** How to complete this task **
Print the following text on the cicada Dyticopycna sylvia in full, word for word, before the data.

Dyticopycna sylvia is a species of cicada endemic to South Africa. It was first described and named by William Lucas Distant in 1899 in the Annals and Magazine of Natural History. Insecta transvaaliensia was self-published by Distant and appeared in twelve parts over the period 1900-1911. The series was an account of Distant's insect-collecting trips through the Transvaal. The collected parts were published as a single volume after Distant's death by Francis Edwards of London in 1924. This species has been placed previously in Pycna and Platypleura before a revision in 2020.

Specimens of this species were collected in 1906 and then not found again in the field until 2001 "when small, localised populations were discovered during a faunal survey for the Environmental Management Programme Report for the Anglo Platinum Der Brochen Platinum project in the Groot Dwars River valley, Mpumalanga." - Platypleura sylvia As a result a behavioural study was carried out in the Groot Dwars River valley in 2001 and 2002, during which researchers found that the adult life stage of the insect lasted six to eight weeks during the months of November and December, and that its distribution is extremely localised and confined to a number of valleys in Sekhukhuneland. This cicada is found in closed bushveld that includes the tree Vitex obovata, a member of the Verbenaceae, a tree also endemic to South Africa and Eswatini, and with which it has a close and exclusive relationship. A number of cicadas have evolved this affinity for a single species of tree. Researchers observed a female drilling holes in a dry twig and depositing her eggs. Males spread their wings and arch their backs when calling, a posture which is believed to amplify their call, best described as "zeep".

** Collected data entries **
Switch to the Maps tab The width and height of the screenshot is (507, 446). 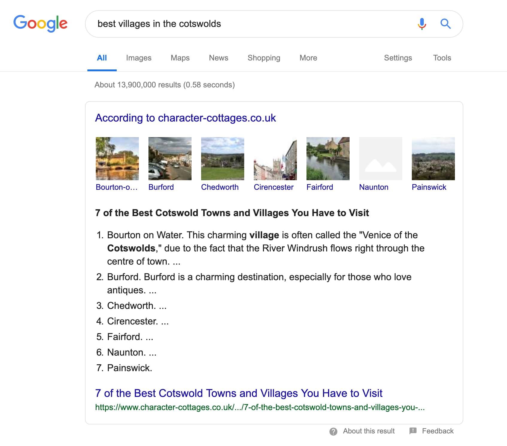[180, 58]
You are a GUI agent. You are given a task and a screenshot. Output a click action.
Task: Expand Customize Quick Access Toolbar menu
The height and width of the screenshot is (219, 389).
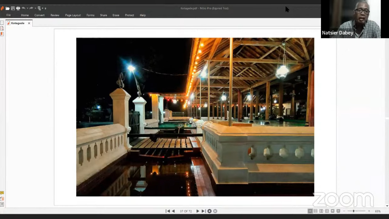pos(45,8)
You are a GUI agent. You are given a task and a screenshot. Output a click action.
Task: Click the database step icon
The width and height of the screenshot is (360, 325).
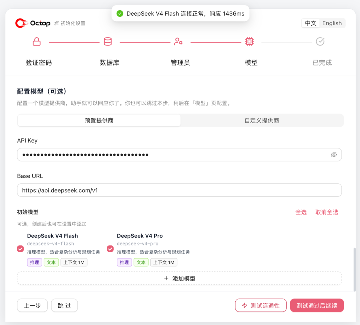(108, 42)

** Response area **
Dyticopycna sylvia is a species of cicada endemic to South Africa. It was first described and named by William Lucas Distant in 1899 in the Annals and Magazine of Natural History. Insecta transvaaliensia was self-published by Distant and appeared in twelve parts over the period 1900-1911. The series was an account of Distant's insect-collecting trips through the Transvaal. The collected parts were published as a single volume after Distant's death by Francis Edwards of London in 1924. This species has been placed previously in Pycna and Platypleura before a revision in 2020.

Specimens of this species were collected in 1906 and then not found again in the field until 2001 "when small, localised populations were discovered during a faunal survey for the Environmental Management Programme Report for the Anglo Platinum Der Brochen Platinum project in the Groot Dwars River valley, Mpumalanga." - Platypleura sylvia As a result a behavioural study was carried out in the Groot Dwars River valley in 2001 and 2002, during which researchers found that the adult life stage of the insect lasted six to eight weeks during the months of November and December, and that its distribution is extremely localised and confined to a number of valleys in Sekhukhuneland. This cicada is found in closed bushveld that includes the tree Vitex obovata, a member of the Verbenaceae, a tree also endemic to South Africa and Eswatini, and with which it has a close and exclusive relationship. A number of cicadas have evolved this affinity for a single species of tree. Researchers observed a female drilling holes in a dry twig and depositing her eggs. Males spread their wings and arch their backs when calling, a posture which is believed to amplify their call, best described as "zeep".